Open feherbbj opened 5 months ago
Pinging @elastic/es-search (Team:Search)
PS: Tested with 8.12.2 and it is reproducible there as well
FYI, I tested in new Lucene and it is still reproducible. In the new Lucene version, we update ICU version.
Pinging @elastic/es-search-relevance (Team:Search Relevance)

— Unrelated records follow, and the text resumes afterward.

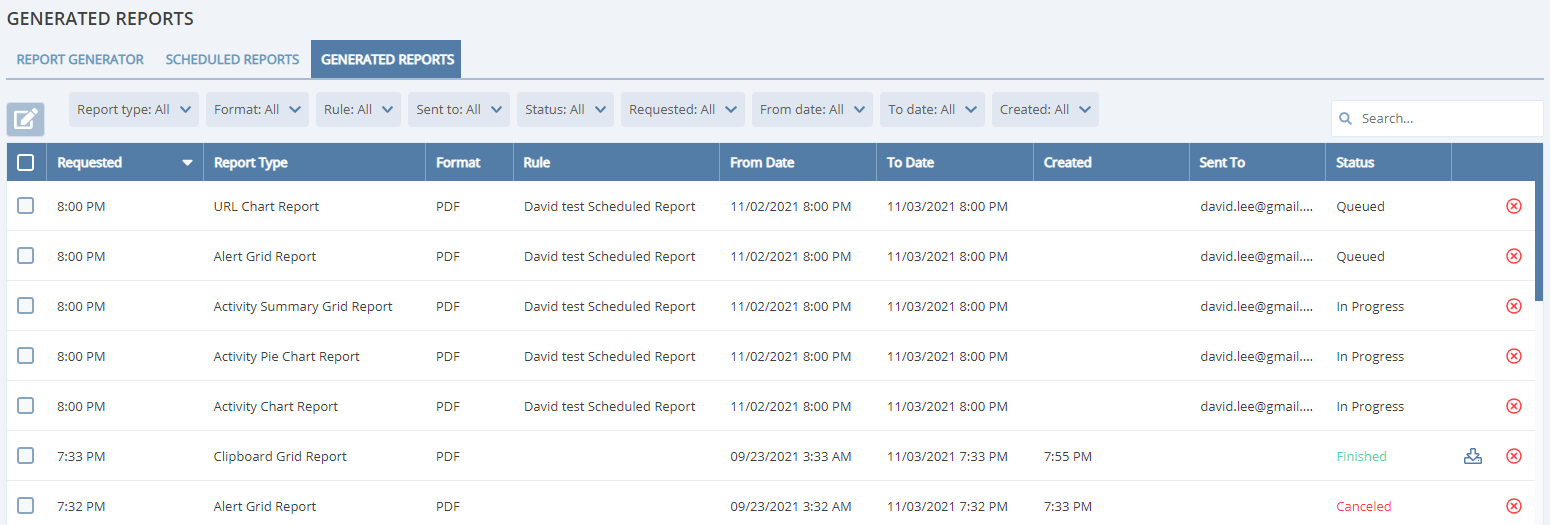Toggle the select-all checkbox in header
The image size is (1550, 525).
[26, 162]
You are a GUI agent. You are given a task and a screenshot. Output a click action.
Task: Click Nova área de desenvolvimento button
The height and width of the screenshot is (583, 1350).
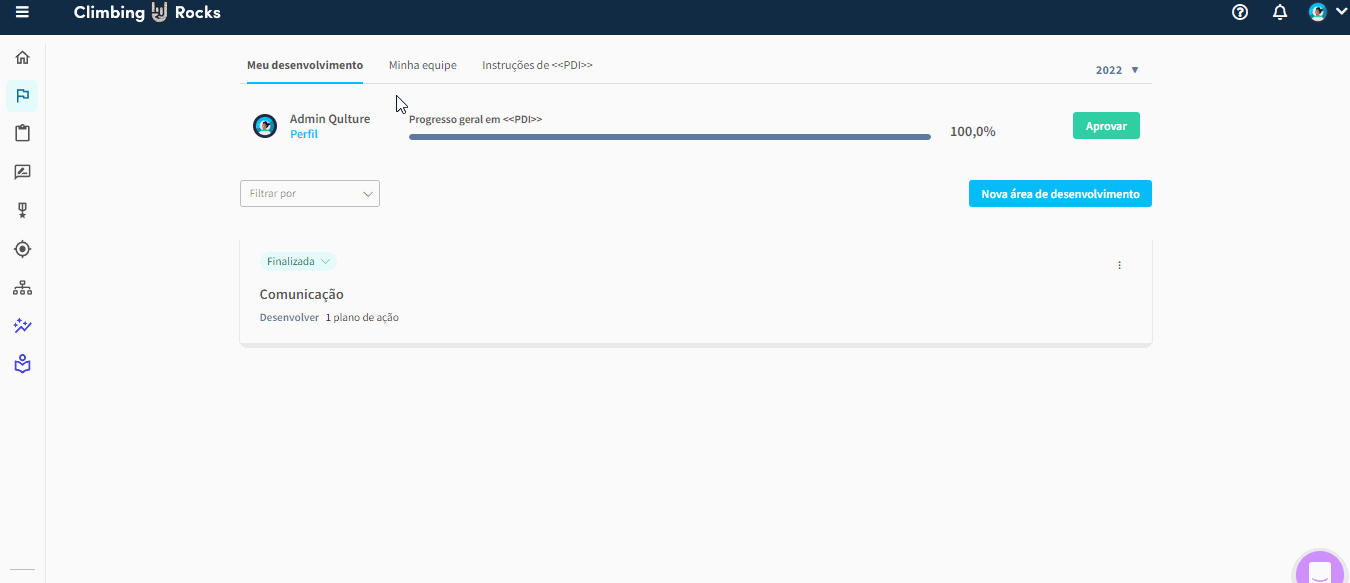[x=1060, y=194]

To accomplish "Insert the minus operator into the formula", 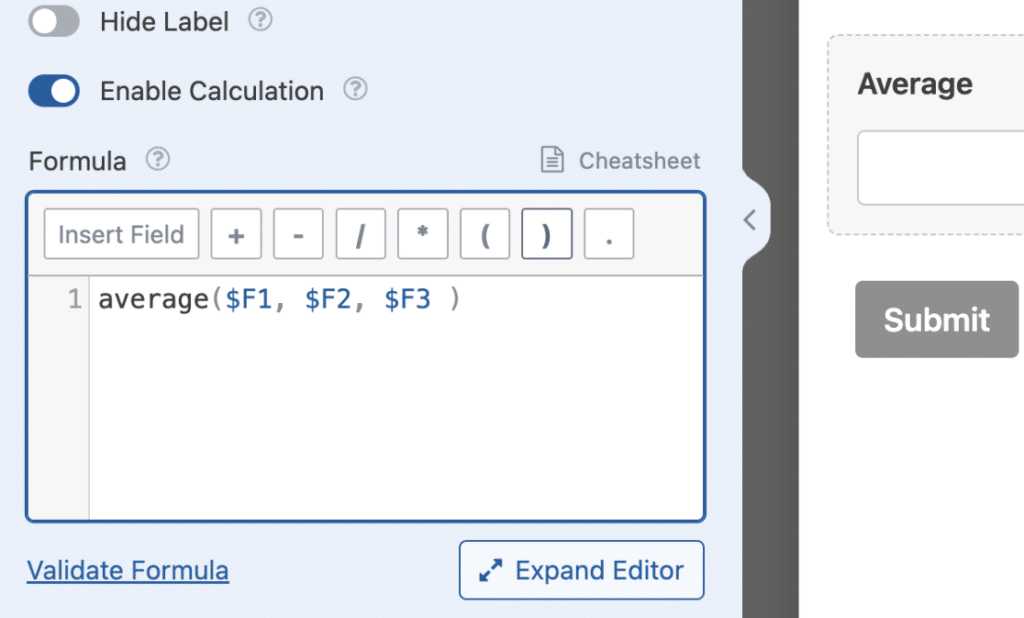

is there any news on this topic?
No, other than it seems like a bug :)
Elasticsearch Version
7.16.3
Installed Plugins
ICU plugin
Java Version
bundled
OS Version
Win 10
Problem Description
I have an index, where a text field contains text from numerous languages (French, Hungarian...etc). In those languages the accented characters are quite common. The text field type is wildcard. If the field contains an accented character with an uppercase and a wildcard search is performed on the field, with case insensitivity the document is not found. The document should be found (see sample at reproduction, searching for "tést" or "á" does not return any result (even though case insensitity set to true), while "tÉst" and "Á" does return.
Steps to Reproduce
DELETE test-accent PUT test-accent { "mappings": { "properties": { "text": { "type": "wildcard" } } } }
POST test-accent/_doc/ { "text": "tÉst" } POST test-accent/_doc/ { "text": "Á" } POST test-accent/_doc/ { "text": "E" }
GET test-accent/_search { "query": { "match_all": {} } } GET test-accent/_search { "query": { "wildcard": { "text": { "value" : "á", "case_insensitive": true } } } } GET test-accent/_search { "query": { "wildcard": { "text": { "value" : "tést", "case_insensitive": true } } } }
Logs (if relevant)
No response